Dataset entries
--- START ---

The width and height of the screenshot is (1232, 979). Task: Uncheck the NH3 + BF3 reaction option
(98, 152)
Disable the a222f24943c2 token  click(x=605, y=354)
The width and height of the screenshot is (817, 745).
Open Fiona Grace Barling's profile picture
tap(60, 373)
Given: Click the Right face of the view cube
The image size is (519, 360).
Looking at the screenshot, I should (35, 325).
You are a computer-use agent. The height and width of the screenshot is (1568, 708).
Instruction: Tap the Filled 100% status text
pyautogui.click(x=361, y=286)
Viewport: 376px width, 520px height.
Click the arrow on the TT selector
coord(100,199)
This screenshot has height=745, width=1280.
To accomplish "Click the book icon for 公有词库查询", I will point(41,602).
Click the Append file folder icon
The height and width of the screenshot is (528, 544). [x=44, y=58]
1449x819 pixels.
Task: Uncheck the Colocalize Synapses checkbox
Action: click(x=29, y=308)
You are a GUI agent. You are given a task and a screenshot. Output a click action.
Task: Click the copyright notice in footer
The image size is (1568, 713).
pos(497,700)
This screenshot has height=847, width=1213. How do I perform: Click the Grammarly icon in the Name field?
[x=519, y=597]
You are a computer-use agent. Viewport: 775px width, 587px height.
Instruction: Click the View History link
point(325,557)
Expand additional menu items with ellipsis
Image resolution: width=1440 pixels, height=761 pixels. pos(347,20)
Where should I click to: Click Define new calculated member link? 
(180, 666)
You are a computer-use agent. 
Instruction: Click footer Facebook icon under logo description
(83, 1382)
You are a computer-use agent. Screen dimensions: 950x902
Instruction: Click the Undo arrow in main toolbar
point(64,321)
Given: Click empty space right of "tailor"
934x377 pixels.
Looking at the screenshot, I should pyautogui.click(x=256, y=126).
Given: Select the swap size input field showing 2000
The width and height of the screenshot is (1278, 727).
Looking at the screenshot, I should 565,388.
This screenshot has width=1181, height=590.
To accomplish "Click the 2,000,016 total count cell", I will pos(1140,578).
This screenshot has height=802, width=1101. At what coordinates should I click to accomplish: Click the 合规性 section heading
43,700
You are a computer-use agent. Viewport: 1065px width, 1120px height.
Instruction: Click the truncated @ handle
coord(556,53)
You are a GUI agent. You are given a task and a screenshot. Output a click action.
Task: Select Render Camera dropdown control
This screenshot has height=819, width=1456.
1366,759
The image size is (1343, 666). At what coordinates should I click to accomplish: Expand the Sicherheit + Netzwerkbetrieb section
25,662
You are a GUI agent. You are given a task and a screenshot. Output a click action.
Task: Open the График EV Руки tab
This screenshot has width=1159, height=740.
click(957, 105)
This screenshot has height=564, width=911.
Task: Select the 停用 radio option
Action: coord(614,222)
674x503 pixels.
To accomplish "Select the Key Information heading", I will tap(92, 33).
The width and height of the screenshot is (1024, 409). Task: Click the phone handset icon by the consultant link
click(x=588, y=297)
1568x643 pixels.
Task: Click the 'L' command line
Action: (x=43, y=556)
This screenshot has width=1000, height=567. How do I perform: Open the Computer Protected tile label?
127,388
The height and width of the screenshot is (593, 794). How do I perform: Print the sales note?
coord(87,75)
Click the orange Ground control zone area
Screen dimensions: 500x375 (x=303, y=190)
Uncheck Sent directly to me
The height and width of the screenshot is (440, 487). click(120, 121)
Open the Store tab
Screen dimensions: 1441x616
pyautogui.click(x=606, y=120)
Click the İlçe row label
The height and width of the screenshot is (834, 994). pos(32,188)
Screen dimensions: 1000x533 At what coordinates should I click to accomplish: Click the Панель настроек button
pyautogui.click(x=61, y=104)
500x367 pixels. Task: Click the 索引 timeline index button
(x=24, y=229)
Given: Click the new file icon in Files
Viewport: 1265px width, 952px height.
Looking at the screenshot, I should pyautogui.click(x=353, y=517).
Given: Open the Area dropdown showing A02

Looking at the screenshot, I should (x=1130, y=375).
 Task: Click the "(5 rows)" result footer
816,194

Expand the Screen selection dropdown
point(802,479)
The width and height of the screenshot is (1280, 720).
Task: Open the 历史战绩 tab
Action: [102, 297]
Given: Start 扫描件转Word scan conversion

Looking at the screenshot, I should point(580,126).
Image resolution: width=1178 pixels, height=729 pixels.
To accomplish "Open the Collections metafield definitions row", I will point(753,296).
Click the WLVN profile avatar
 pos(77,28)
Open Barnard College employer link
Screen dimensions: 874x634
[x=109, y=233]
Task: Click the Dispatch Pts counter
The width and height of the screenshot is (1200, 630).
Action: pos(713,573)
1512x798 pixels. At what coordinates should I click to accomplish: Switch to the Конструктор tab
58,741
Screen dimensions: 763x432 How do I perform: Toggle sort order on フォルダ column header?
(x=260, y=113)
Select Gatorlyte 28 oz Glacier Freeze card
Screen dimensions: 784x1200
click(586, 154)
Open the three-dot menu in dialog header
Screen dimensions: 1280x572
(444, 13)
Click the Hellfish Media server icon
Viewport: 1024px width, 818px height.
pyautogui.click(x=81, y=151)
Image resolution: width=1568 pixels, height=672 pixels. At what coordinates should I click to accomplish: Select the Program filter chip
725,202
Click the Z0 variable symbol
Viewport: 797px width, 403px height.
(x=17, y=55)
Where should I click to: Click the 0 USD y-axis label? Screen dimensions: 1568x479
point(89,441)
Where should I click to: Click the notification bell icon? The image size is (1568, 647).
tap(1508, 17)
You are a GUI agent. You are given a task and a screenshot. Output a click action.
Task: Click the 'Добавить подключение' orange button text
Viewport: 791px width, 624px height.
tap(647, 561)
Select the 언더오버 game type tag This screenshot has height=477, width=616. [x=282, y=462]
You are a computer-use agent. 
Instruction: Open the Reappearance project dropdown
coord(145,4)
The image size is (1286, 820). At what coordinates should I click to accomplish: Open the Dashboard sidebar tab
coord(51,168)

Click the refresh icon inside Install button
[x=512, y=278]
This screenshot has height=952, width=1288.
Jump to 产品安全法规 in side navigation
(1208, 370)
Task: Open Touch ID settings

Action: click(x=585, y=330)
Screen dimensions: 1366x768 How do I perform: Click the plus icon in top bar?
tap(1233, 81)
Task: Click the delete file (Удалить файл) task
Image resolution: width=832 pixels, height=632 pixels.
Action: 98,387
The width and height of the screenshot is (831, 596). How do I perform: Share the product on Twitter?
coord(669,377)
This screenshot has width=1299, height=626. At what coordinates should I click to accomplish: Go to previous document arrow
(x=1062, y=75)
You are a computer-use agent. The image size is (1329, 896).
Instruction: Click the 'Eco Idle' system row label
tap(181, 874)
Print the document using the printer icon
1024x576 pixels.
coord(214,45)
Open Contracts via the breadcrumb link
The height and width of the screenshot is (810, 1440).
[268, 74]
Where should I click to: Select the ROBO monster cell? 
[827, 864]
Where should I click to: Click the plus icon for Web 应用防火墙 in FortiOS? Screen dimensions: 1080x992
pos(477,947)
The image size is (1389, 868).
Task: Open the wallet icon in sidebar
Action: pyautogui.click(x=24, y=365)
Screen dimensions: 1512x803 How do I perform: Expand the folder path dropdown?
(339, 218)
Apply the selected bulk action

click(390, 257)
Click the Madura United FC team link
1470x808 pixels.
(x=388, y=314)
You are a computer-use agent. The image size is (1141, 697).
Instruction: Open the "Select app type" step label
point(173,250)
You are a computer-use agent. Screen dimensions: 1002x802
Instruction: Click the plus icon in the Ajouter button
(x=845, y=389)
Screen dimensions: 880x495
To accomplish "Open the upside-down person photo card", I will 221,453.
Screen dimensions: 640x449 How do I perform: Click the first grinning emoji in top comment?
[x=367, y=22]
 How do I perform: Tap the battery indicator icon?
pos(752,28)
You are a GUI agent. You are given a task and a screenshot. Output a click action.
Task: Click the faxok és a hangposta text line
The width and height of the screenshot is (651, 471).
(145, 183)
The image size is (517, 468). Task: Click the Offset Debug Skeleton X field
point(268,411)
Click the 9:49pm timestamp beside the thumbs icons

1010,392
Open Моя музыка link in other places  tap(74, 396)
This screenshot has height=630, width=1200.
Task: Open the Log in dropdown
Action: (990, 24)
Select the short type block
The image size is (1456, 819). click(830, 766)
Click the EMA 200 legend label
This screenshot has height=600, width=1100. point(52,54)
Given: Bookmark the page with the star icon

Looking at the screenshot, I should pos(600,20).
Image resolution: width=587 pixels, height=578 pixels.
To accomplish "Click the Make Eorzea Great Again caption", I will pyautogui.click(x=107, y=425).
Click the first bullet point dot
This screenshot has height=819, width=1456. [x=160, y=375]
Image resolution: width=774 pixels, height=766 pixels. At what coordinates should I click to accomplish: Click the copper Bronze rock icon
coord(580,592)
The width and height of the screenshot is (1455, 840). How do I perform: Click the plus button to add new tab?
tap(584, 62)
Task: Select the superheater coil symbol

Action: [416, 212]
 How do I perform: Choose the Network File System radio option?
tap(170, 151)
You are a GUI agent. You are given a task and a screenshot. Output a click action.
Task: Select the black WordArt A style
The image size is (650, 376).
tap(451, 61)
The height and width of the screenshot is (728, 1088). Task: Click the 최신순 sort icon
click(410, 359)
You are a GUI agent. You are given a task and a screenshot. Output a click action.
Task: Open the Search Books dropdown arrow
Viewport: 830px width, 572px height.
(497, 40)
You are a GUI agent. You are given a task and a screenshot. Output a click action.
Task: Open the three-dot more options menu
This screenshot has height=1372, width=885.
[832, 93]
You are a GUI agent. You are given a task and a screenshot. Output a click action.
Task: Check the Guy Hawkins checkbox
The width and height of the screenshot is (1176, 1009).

--- END ---

DIRECTIONS FOR THIS TASK
Extract the lines above from the one containing "This screenshot has height=1372, width=885." to the last line, both included, exactly as written.

EXERCISE ANSWER
This screenshot has height=1372, width=885.
[832, 93]
You are a GUI agent. You are given a task and a screenshot. Output a click action.
Task: Check the Guy Hawkins checkbox
The width and height of the screenshot is (1176, 1009).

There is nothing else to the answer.